Karzai’s desire to secure his legacy as the father of a modern Afghan nation is behind his public olive branches to the Taliban. However, Afghan internal politics are increasingly becoming a zero-sum game and Karzai’s actions toward the Taliban provoke hostile reactions from others.
Last week, the Taliban leader Mullah Omar once again referred to President Karzai and his administration as “stooges” and “puppets” and rejected any notion of negotiation between them. On the other side, Karzai has on numerous occasions referred to the Taliban as “brothers”, including in a graveside oration for his slain [NB: not by the Taliban] brother Ahmed Wali – and has been heavily criticised for doing so.
The relationship between Hamid Karzai and the Taliban is clearly complex, which will pose problems in whatever political dialogue will take place up to and beyond 2014, but it is not as paradoxical as it would seem.
While doubtless very amusing to Americans who have dealt with the Afghan President, the Taliban’s repeated dismissal of Karzai as a US stooge is actually quite rational. From their perspective, the legitimate government of Afghanistan is that of the Islamic Emirate and its legitimate leader is Mullah Omar. To negotiate with Karzai on equal terms is to surrender that legitimacy.
In addition to this question of legitimacy, there are other factors in the Taliban’s relationship with Karzai which are often overlooked by, or simply not known to, western observers. Indeed, there is a history stretching back to the mid-1990s and the very creation of the Taliban – which the young Karzai initially welcomed.
This soon changed and Karzai, in exile in Pakistan, began to work against them. In July 1999, Karzai’s father, Abdul Ahad, was assassinated by the Taliban and his son led a massive funeral procession into Kandahar province in open defiance of the Taliban regime.
Over the past ten years, the manner in which Karzai has built his power base (which was non-existent in 2001) has only deepened the enmity of the Taliban. Beginning with his late brother, Ahmed Wali, key Karzai allies in southern Afghanistan are figures of detestation to the Taliban (and many others besides).

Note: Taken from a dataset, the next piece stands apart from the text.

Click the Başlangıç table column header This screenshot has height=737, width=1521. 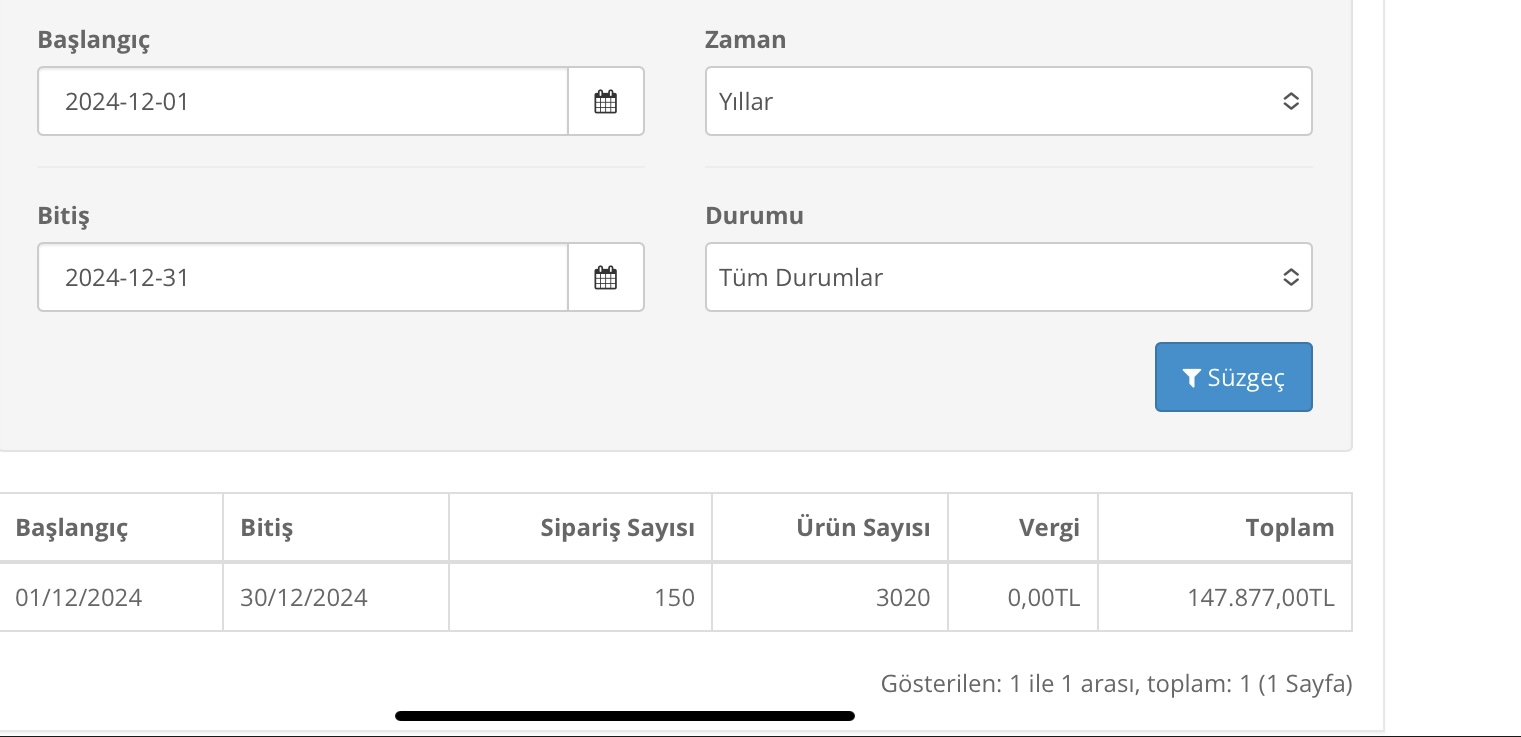click(x=72, y=527)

Matiullah Khan and Abdul Raziq, the current police chiefs of Uruzgan and Kandahar provinces respectively, are notorious for their brutality towards Taliban fighters. Another hated individual is Asadullah Khalid on the basis of his actions while Provincial Governor of Kandahar and later as overall security coordinator for southern Afghanistan. Khalid was recently appointed Head of the National Directorate of Security (NDS), the Afghan internal intelligence agency, and as such will play a central role in any sort of reconciliation process.
In short, while there are rational political reasons for the Taliban’s public stance towards Karzai, there is also a deep visceral hatred of the President and his allies in the south. This combination must seriously call into question any possibility of meaningful negotiation.
As for Karzai himself, his stance towards the Taliban may appear irrational given all of the above and given the heavy criticism he has received when he has referred to them as “brothers” [NB: On occasion Karzai has even threatened to join the Taliban, although he was not thought to have been serious]. They may not be immediately apparent but Karzai does have his reasons nonetheless.
Karzai’s survival – political and actual – depends in large part on bringing peace and stability to Afghanistan by the end of 2014 when he leaves (or is supposed to leave) office. His desire to secure his legacy as the father of the modern Afghan nation – an Afghan Ataturk, if you will – is a significant factor behind his very public olive branches to the Taliban. The problem there is that Afghan internal politics are increasingly becoming a zero-sum game and Karzai’s actions towards the Taliban provoke hostile reactions from others, for example key power brokers and politicians affiliated to Jamiat-e Islami and Shura-ye Nazar.
Northern suspicions as to Karzai’s agenda of ‘reconciliation’ with the Taliban also stem from the fact that the President’s inner circle has, in recent years, become increasingly dominated by Pashtun nationalists whose politics closely resemble those of the Taliban, at least to northern eyes. This is in stark contrast to the early years of the Karzai administration, during which the Interim President’s massive reliance upon northern powerbrokers (usually Panjshiris) within his Cabinet, such as current Vice-President Fahim Khan, allowed them to effectively run the government.
Today, Pashtuns affiliated to Hezb-e Islami occupy a number of key positions in the administration (e.g. Karim Khurram, his Chief-of-Staff, and Farooq Wardak, Minister for Education) and it is reasonable to suppose that Karzai’s policy towards the Taliban is, in part, a result of their influence.
Abdul Salam Zaeef, a formerly high-ranking Talib, presciently wrote that Karzai is imprisoned within a circle of people who keep him from the truth, adding that:
Karzai is between the tiger and the precipice and he wakes up every day unsure which way to go. He cannot differentiate between friend and enemy.
In the context of a peace process and a nationwide political dialogue, that could spell real danger.